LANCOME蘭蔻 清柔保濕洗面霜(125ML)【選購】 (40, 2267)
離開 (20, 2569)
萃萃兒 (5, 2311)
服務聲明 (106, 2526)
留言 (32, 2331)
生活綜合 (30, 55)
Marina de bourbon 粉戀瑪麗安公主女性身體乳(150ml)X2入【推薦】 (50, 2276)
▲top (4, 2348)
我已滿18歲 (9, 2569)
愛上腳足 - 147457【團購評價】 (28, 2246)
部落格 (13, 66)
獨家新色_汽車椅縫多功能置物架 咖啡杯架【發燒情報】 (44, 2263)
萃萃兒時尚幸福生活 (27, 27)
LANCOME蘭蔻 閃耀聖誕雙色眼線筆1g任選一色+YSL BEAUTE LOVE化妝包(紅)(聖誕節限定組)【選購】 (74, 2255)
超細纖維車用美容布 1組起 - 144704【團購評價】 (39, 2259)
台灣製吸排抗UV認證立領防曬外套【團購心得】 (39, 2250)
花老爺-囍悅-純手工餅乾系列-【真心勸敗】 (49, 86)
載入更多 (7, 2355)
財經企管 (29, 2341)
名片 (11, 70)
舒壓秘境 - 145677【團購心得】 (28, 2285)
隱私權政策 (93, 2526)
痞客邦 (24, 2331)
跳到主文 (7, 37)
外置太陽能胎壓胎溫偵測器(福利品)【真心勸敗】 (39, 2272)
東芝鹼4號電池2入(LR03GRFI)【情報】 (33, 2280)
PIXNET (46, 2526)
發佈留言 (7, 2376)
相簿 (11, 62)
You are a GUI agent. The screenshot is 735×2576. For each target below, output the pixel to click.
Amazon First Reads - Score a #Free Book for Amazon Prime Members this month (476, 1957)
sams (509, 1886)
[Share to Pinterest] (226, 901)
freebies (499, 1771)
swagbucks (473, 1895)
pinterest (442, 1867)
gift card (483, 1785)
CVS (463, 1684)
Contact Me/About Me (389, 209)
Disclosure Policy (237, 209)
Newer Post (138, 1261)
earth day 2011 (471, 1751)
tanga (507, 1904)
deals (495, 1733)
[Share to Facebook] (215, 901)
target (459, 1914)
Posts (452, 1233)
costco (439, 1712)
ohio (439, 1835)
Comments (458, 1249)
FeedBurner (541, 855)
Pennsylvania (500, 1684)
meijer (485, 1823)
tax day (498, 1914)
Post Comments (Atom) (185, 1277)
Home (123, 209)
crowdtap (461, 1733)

-*-*-

WORK REQUEST:
Everything above from the line containing "超細纖維車用美容布 1組起 - 144704【團購評價】 (39, 2259)" down to the line containing "相簿 (11, 62)" is to be transcribed exactly, with both of those lines included and nothing else added.

RESPONSE TO THE EXERCISE:
超細纖維車用美容布 1組起 - 144704【團購評價】 (39, 2259)
台灣製吸排抗UV認證立領防曬外套【團購心得】 (39, 2250)
花老爺-囍悅-純手工餅乾系列-【真心勸敗】 (49, 86)
載入更多 (7, 2355)
財經企管 (29, 2341)
名片 (11, 70)
舒壓秘境 - 145677【團購心得】 (28, 2285)
隱私權政策 (93, 2526)
痞客邦 (24, 2331)
跳到主文 (7, 37)
外置太陽能胎壓胎溫偵測器(福利品)【真心勸敗】 (39, 2272)
東芝鹼4號電池2入(LR03GRFI)【情報】 (33, 2280)
PIXNET (46, 2526)
發佈留言 (7, 2376)
相簿 (11, 62)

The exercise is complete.